Copy from the first line below down to and including the line with "Select the Target Doc Journey row name". Skip the pictures.

- Opening Delimiter -

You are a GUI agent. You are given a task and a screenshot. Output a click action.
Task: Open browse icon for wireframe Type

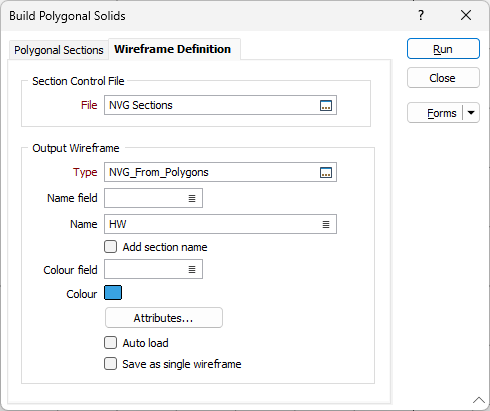click(326, 172)
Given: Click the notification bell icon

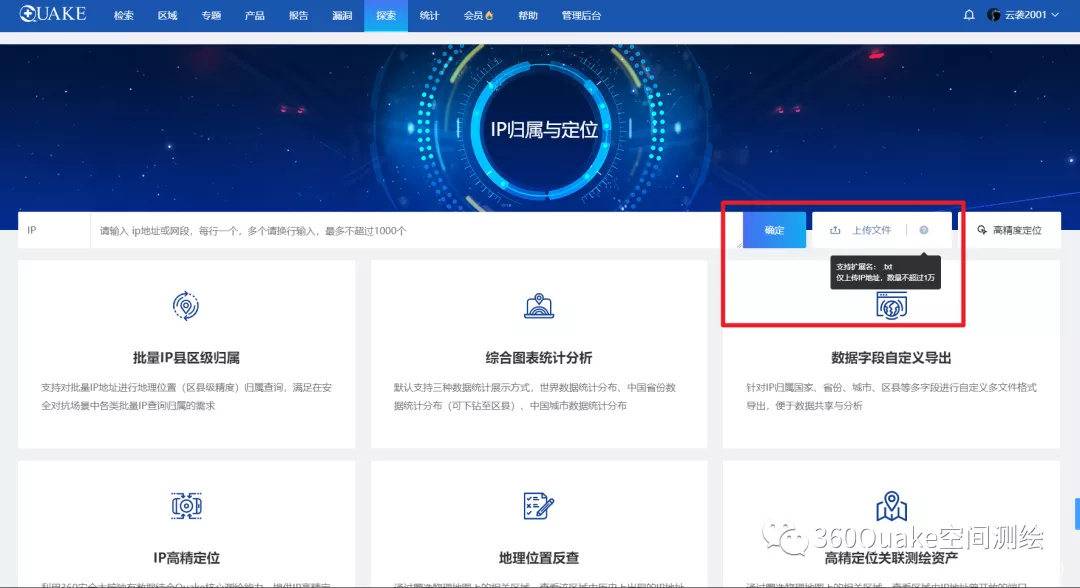Looking at the screenshot, I should (x=968, y=15).
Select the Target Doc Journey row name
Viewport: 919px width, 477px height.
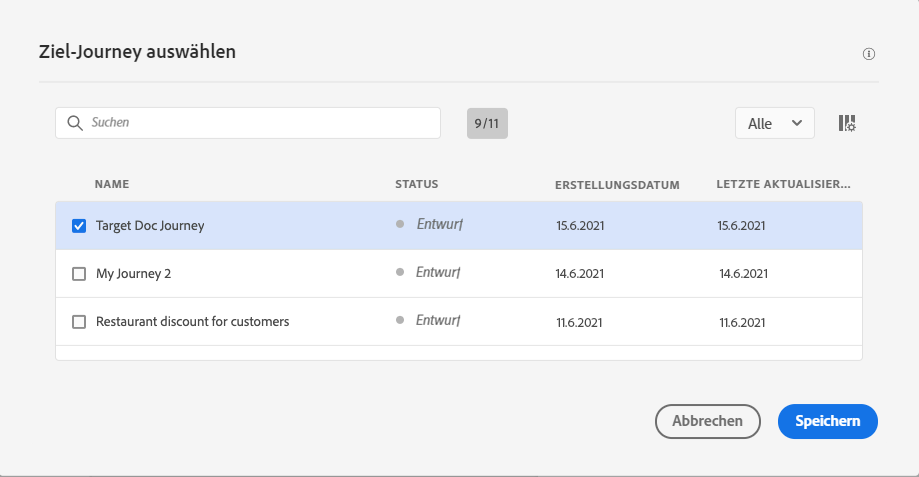150,226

- Closing Delimiter -

RESULT OF THIS TASK:
You are a GUI agent. You are given a task and a screenshot. Output a click action.
Task: Open browse icon for wireframe Type

click(326, 172)
Given: Click the notification bell icon

Looking at the screenshot, I should (x=968, y=15).
Select the Target Doc Journey row name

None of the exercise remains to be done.